Qui sont exactement les accusés rejugés ?
Naïm Boudaoud et Azim Epsirkhanov, inculpés pour leur complicité directe, ont été pointés du doigt pour leur connaissance des dangers entourant Anzorov. Brahim Chnina et Abdelhakim Sefrioui, quant à eux, se défendent de toute implication directe dans le meurtre, évoquant leur ignorance à l'égard des intentions criminelles de l'assaillant. Selon le jugement de première instance, il a été établi que ces deux derniers prenaient un risque avisé en contactant Anzorov, même sous menace explicite, ce qui renforce la décision initiale de leur culpabilité.
Que prévoir pour ce nouveau procès ?
Les magistrats vont devoir analyser les preuves avec une attention particulière. Les avocats de Chnina, notamment, plaident pour une réévaluation de son rôle, arguant qu'il n’a jamais été impliqué dans une entreprise terroriste. D'un autre côté, les avocats des complices d'Anzorov estiment qu'ils ont agi en toute connaissance de cause et qu’ils ont aidé leur ami dans ses projets sinistres.
Demandes surprenantes de certains avocats
En marge du procès, certaines voix s’élèvent pour demander l’audition d’anciens ministres, dont Éric Dupond-Moretti et Laurent Núñez, appelés à témoigner sur les manquements ayant conduit à ce meurtre odieux. Ces demandes ajoutent une couche de complexité aux débats, touchant à des enjeux de sécurité nationale.

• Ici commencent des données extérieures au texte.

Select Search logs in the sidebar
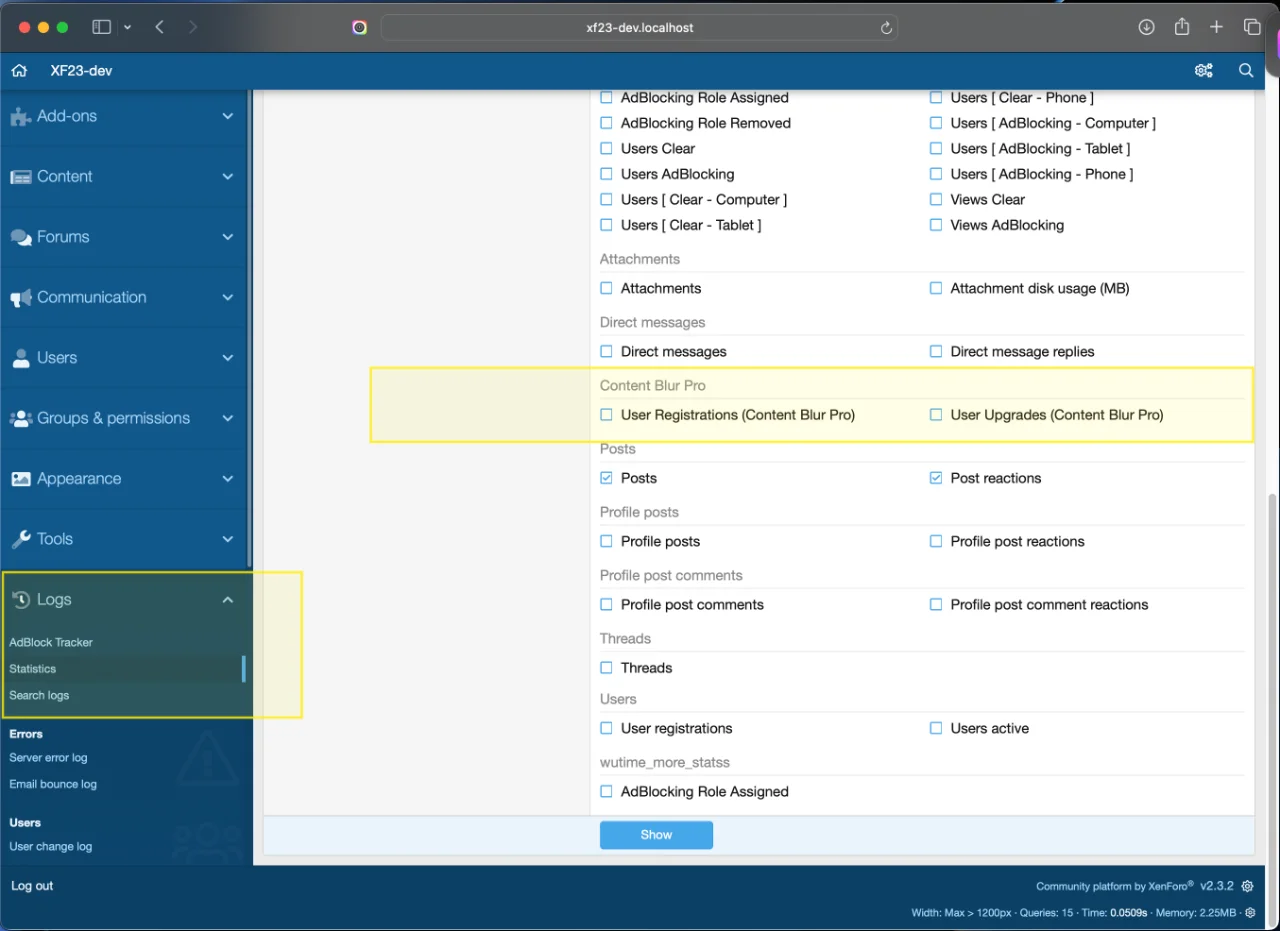Image resolution: width=1280 pixels, height=931 pixels. click(39, 695)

Quelles attentes pour la famille de Samuel Paty ?
Les proches de Samuel Paty, en quête de justice, espèrent que le jugement sera conforté sur les faits et les peines appliquées lors de la première instance. Me Virginie Le Roy, avocate de la famille, exige que chaque aspect du déroulement pré-incident soit minutieusement examiné et jugé.
Durée du procès : un marathon judiciaire
Les débats se dérouleront sur plusieurs semaines, se prolongeant jusqu'au 27 février 2026, dans une atmosphère chargée d'émotion et de tension. Ce procès est une nouvelle occasion pour la société française de réfléchir aux conséquences de l'extrémisme et à la protection de la liberté d'expression.